MAN CAUGHT WITH DRUG THE DAY IT IS OUTLAWED

A Darwin man who was caught with the anaesthetic ketamine on the day the 
Northern Territory parliament outlawed it as a dangerous drug was sentenced 
today to two years' jail.

Ketamine mixed with amphetamine is a relatively new hallucinogenic party 
drug known as KitKat and Special K.

The parliament added ketamine to Schedule Two drugs on December 14 last 
year - the day police raided Emmanuel Iraklis Hatzigeorgiou's unit in 
suburban Nightcliff.

Hatizigeorgiou, 24, was sentenced in the NT Supreme Court today after 
pleading guilty to possessing a commercial quantity of ketamine (13.4g) and 
a trafficable quantity of methylamphetamine (3.4g), or speed.

Defence counsel Phil Cantrill said the Territory designation of 0.1g as a 
commercial quantity of ketamine was barely a dose.

It was extraordinarily low compared with amounts set in other States, Mr 
Cantrill said.

Including ketamine as a Schedule Two drug was a mistake since a similar 
drug PCP - also known as Angel Dust - was categorised as a less dangerous 
Schedule One drug, he said.

Justice David Angel described the different categories for ketamine and PCP 
as remarkable and incongruous.

But he did not accept that it was an error.

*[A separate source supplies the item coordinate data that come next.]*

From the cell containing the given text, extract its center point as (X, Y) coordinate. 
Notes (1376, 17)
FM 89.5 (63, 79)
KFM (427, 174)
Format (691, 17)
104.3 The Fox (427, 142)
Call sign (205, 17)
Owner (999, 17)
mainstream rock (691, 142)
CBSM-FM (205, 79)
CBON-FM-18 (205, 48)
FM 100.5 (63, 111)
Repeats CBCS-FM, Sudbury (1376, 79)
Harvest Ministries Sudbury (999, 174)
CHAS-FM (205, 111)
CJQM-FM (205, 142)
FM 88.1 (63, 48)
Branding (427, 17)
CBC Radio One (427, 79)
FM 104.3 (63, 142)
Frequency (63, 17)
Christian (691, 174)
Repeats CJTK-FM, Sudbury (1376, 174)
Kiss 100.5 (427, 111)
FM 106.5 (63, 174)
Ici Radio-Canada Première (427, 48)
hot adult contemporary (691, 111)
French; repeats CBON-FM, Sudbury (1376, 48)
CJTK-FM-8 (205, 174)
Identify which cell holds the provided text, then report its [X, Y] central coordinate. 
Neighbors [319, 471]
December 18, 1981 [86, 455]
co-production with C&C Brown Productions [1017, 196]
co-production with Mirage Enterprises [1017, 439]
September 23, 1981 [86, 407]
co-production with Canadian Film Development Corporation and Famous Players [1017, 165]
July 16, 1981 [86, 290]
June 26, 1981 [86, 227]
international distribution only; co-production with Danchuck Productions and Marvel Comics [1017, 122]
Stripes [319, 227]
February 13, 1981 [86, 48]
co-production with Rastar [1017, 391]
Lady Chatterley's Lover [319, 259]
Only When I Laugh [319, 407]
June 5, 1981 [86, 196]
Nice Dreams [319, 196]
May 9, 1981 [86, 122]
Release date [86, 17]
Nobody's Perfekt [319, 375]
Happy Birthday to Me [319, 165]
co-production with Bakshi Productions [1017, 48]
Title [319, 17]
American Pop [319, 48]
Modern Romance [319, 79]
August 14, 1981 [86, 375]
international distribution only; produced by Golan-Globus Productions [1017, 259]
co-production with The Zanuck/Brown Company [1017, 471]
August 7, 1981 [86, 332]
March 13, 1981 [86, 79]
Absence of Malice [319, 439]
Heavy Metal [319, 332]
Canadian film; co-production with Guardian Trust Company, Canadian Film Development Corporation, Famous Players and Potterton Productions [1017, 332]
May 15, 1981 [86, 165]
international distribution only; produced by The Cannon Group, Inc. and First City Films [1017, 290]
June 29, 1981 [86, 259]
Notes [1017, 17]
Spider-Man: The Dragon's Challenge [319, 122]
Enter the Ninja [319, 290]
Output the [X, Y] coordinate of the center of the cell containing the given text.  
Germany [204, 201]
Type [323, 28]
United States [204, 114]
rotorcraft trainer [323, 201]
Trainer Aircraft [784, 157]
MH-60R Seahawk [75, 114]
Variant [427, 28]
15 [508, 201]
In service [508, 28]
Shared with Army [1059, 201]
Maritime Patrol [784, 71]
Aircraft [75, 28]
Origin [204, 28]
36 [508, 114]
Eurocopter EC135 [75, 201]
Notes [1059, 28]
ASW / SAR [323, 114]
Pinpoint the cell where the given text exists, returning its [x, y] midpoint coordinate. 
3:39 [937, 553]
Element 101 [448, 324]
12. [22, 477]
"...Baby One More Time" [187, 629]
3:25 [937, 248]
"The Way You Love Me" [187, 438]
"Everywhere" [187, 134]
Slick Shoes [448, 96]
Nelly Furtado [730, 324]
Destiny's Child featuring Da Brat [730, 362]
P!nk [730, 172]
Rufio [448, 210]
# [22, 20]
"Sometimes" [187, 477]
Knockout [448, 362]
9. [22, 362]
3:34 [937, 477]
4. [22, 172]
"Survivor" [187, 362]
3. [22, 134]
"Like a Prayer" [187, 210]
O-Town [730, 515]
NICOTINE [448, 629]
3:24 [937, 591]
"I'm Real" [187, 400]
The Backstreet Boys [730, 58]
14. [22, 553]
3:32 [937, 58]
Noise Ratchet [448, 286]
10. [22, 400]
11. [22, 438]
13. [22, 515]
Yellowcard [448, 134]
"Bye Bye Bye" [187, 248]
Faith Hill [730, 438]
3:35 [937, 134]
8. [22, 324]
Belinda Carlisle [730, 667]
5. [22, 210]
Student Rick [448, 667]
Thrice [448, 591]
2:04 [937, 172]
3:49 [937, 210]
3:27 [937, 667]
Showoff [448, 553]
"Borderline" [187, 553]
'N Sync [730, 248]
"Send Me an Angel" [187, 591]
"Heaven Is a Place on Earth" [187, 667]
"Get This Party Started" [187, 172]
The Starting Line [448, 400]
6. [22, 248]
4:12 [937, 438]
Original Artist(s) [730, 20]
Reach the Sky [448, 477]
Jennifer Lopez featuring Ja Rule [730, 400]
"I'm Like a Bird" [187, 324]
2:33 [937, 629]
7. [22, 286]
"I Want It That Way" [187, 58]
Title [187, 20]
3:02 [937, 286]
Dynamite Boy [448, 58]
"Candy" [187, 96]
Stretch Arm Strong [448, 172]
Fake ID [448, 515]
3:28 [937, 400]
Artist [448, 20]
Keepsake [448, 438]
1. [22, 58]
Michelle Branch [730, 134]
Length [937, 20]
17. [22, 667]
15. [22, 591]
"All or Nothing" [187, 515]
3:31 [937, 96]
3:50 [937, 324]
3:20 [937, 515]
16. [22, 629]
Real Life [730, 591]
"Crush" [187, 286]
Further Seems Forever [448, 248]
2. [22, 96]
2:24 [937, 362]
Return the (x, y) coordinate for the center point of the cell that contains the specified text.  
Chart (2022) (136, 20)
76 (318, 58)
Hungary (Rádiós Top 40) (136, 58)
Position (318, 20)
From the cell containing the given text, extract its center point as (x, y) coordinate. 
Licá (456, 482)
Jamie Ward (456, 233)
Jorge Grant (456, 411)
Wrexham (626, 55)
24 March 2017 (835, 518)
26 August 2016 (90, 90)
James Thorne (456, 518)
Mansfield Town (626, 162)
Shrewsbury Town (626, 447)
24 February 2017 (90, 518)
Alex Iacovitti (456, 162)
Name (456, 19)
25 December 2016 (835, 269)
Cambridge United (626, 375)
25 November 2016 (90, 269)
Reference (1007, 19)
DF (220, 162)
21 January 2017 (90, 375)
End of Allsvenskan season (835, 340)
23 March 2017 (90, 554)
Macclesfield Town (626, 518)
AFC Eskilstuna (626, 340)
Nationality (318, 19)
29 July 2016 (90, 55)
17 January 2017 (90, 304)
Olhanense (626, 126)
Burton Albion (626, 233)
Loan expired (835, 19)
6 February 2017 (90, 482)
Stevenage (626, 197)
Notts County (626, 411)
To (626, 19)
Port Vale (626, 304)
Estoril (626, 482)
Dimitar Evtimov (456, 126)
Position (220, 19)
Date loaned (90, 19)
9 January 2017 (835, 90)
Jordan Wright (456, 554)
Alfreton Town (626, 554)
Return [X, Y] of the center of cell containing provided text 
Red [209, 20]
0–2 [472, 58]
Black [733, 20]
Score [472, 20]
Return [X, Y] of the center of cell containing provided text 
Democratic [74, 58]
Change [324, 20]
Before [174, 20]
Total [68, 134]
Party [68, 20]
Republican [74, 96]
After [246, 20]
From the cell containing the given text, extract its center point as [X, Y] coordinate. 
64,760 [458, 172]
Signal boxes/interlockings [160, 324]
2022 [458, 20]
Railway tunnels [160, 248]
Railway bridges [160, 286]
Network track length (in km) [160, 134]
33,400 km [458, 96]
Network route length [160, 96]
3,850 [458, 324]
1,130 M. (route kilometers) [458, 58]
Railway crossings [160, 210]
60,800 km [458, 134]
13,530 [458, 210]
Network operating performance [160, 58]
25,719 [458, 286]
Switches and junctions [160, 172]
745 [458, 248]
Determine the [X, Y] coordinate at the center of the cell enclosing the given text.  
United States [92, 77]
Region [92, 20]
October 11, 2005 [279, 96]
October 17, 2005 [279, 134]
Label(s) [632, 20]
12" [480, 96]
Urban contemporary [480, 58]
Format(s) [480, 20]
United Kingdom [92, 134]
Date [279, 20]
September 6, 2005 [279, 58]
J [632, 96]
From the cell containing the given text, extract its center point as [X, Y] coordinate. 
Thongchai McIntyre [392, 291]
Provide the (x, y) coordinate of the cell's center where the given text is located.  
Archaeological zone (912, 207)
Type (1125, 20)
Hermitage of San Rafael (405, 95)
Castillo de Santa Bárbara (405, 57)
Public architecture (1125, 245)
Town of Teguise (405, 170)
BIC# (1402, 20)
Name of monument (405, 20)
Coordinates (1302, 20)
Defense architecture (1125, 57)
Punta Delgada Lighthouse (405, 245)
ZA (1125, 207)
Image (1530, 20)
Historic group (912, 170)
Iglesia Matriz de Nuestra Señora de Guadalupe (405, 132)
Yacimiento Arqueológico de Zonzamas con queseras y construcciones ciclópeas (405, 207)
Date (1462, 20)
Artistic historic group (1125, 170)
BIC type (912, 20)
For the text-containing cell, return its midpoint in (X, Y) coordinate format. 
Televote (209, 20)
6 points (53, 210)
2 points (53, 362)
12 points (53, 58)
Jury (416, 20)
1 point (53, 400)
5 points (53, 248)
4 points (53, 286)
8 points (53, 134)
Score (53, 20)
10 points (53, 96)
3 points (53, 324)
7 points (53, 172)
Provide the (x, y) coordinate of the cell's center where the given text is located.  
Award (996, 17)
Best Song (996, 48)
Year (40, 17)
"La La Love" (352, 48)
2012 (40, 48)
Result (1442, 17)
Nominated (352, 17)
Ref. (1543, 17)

Justice Angel accepted that the quantity of ketamine Hatizigeorgiou had was 
for personal use.

But the judge rejected his submission that he thought the ketamine was 
amphetamine.

Justice Angel sentenced Hatizigeorgiou to 18 months for the ketamine and 
six months for the amphetamine.

The sentence is suspended after serving three months.

The judge accepted that ketamine was legal in some states and illegal in others.